Soldiers Teach Afghans How to Tell Their Story
KANDAHAR AIRFIELD, Afghanistan -- Afghan National Army public affairs soldiers are partnering with U.S. Soldiers here to learn valuable skills to tell the story of their burgeoning independence.
A public affairs team from the 3rd Combat Aviation Brigade, based at Fort Stewart, Ga., began visiting the Afghan National Army's, or ANA's, Kandahar Air Wing Public Affairs Office about six weeks ago, said Sgt. Luke D. Rollins, a native of Niskayuna, N.Y.
He visits the office approximately once a week, for an hour or two, and concentrates on only one topic at a time, he said.
"Last time we were here we focused mainly on writing. What elements are needed for a lead?" he asked his counterparts during a visit Jan. 26.
ANA Staff Sgt. Habibullah correctly recounted the six elements that should be written early into a news story - who, what, where, when, why and how.
Rollins said he has a wide range of subjects to cover and only a little time on each visit. Therefore, he varies the classes between writing, taking still pictures and shooting video.

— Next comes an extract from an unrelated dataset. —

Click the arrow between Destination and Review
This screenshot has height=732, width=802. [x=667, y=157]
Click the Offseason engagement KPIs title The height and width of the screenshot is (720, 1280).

"When we got here we had no idea how to do these things," said ANA Staff Sgt. Abdul Khaq. "Now we are able to use the computer and cameras. They are always willing to show us."
In the ANA, soldiers do not pick career fields, they are assigned.
"The military assigned us to this," Habibullah said. "We are happy about what we do. Every day we learn something new. Of course we look forward to them coming here. We need them."
Staff Sgt. Charles Robertson, a broadcast journalist with the 102nd Mobile Public Affairs Detachment, of Jackson, Miss., joined the effort Jan. 26, and taught the two NCOs the basics of videography.
"I thought they were very receptive," said Robertson, a Starkville, Miss., native. "They enjoyed the visit and you could tell they were learning. I really think they enjoy doing their job and they're very willing to learn."
It's important for the Afghan public affairs to become skilled quickly, Robertson said. Their mission is no different from his except for the audience. While American military public affairs units tell the story of our military's operations here to move Afghanistan toward independence, the Afghan team must tell the native population of its government's efforts.
"They need to communicate with their public the way we do," Robertson said. "They also have stories to tell."